Extracted entries

Segment Open

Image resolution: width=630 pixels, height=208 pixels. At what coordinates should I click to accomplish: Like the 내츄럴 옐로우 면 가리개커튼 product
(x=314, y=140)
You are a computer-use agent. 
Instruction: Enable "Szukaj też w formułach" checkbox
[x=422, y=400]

Segment Closed
Segment Open

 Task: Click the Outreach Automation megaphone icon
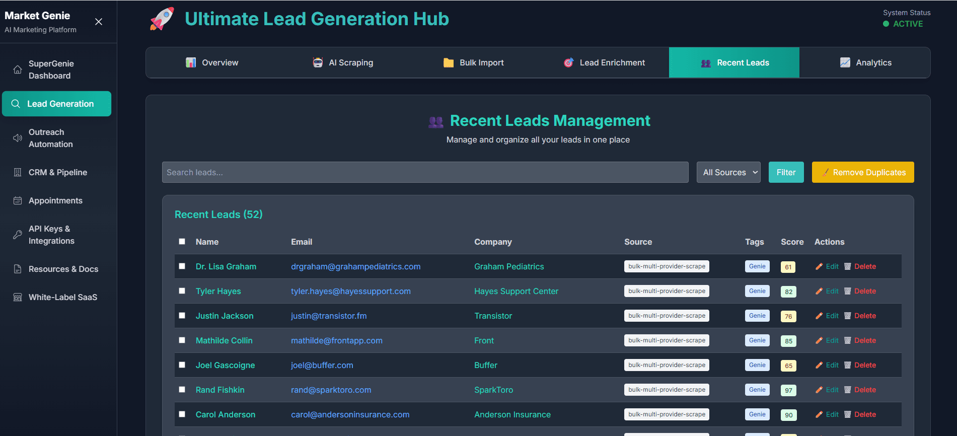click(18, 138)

Segment Closed
Segment Open

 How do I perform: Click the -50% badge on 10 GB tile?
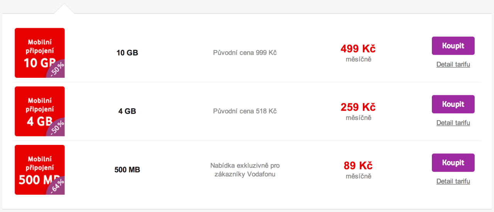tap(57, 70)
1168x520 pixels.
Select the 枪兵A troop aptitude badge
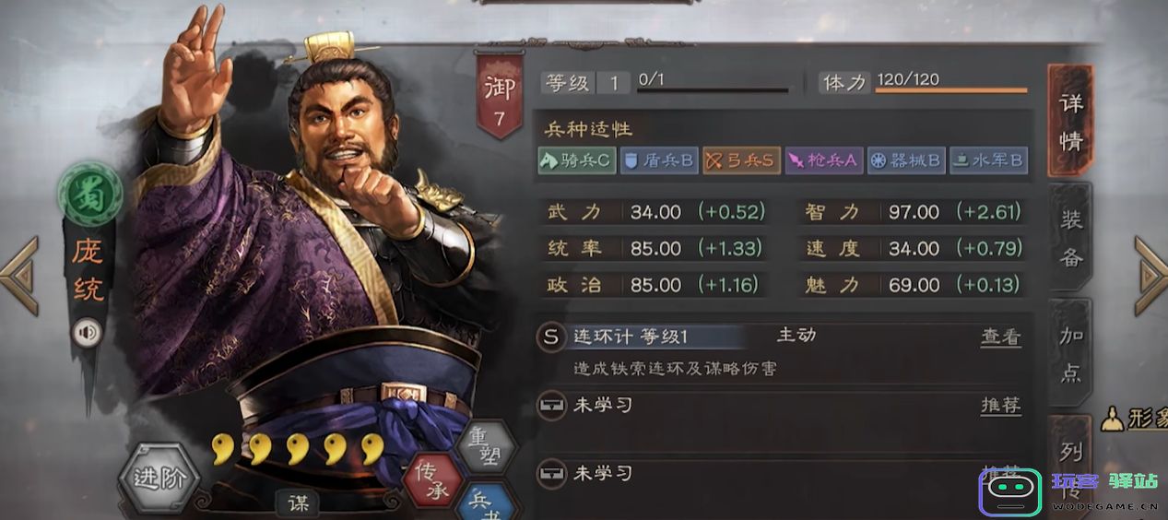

Segment Closed

Work request
Give back exactly the lines of the listing above that run from the line with "1168x520 pixels." to the line with "Select the 枪兵A troop aptitude badge", inclusive.

Result below
1168x520 pixels.
Select the 枪兵A troop aptitude badge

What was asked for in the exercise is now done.